How can I get Jesse to come out of the nest box to eat? She's on her own since she chased the boys out of the cage yesterday afternoon and laid her first egg last night. I've tried sitting millet in there but she just attacks it (and me). The eggs won't be fertile since I know she hasn't mated with either of the boys so I'm not worried if she's off for extended periods, it's just her not eating that I'm worried about


----------



## roxy culver (May 27, 2010)

She's eating, probably when you aren't looking, but continue with the millet. Even if she attacks you when you place it in the box, she'll eat it if you leave it in there.


----------



## geenz (Apr 4, 2011)

She gave me a good nip this morning when I was trying to put it in there for her  I tried hanging outside the entry but she didn't touch it, so now I'm just holding it in there for a few minutes and she nibbles but that's all I've seen her do. She came out to investigate and hiss at me when I vacuumed the room earlier but she just ran straight back in after I finished :huh:


----------



## roxy culver (May 27, 2010)

Just set it in there next to her. She's lunging at you and it because she's tame and NOT afraid of you in the least. That's why its easier to breed untame birds because they don't lunge when you check the box. Tame ones will lunge and jump. You may need a glove when putting it in there so she doesn't catch you lol. She'll get used to it though.


----------



## geenz (Apr 4, 2011)

Hahah, yeah I told my boyfriend to mind his fingers if he has a peek. He didn't believe me till we looked in this morning and she jumped at us  Untame birds don't lunge? That's the opposite of what I thought would happen, tiels are interesting critters


----------



## roxy culver (May 27, 2010)

The reasoning is that untame birds are afraid of you so they don't want you touching them. Tame birds aren't afraid so they'll lunge at you to make you go away. All about getting a reaction out of you. So even if she lunges, if you act like it doesn't bother you and don't jump back, she should stop eventually. Cinnamon doesn't lunge anymore, just sits there and watches me, same with Hershey. Still gotta work with Bubbles, she had the habit of lunging at the lid of the box AFTER I would close it, weird girl.


----------



## geenz (Apr 4, 2011)

Yeah that's what Jesse does!

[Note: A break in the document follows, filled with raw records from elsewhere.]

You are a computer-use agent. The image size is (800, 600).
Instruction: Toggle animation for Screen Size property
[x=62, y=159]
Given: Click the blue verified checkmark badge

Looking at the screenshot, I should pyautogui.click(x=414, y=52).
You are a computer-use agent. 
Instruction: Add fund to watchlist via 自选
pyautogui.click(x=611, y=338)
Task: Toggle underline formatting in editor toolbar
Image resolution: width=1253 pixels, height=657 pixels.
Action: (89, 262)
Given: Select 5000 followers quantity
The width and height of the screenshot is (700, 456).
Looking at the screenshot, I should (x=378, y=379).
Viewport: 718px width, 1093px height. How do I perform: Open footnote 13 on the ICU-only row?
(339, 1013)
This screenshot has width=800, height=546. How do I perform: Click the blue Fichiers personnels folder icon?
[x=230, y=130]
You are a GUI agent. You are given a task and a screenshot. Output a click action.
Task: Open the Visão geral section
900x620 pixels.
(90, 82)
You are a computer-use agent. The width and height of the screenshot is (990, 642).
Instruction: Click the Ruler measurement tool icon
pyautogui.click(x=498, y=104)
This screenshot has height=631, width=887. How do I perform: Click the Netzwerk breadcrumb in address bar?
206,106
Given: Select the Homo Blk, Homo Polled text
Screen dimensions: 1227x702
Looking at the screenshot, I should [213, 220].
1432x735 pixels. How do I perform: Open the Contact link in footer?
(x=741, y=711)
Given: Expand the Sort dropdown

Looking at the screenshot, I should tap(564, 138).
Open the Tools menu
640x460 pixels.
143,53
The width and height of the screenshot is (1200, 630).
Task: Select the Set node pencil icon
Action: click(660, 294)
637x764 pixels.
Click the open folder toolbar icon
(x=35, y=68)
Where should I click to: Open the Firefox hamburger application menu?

She sways from side to side with her beak open hissing but doesn't actually jump unless I shut the lid or stick my hand (or millet) in


----------



## geenz (Apr 4, 2011)

This morning she came out of her box and had a big drink, some seed and a cuddle from her mummy  She's definately going to lay again too


----------



## Lulu The Tiel (Apr 11, 2011)

Awesome!!


----------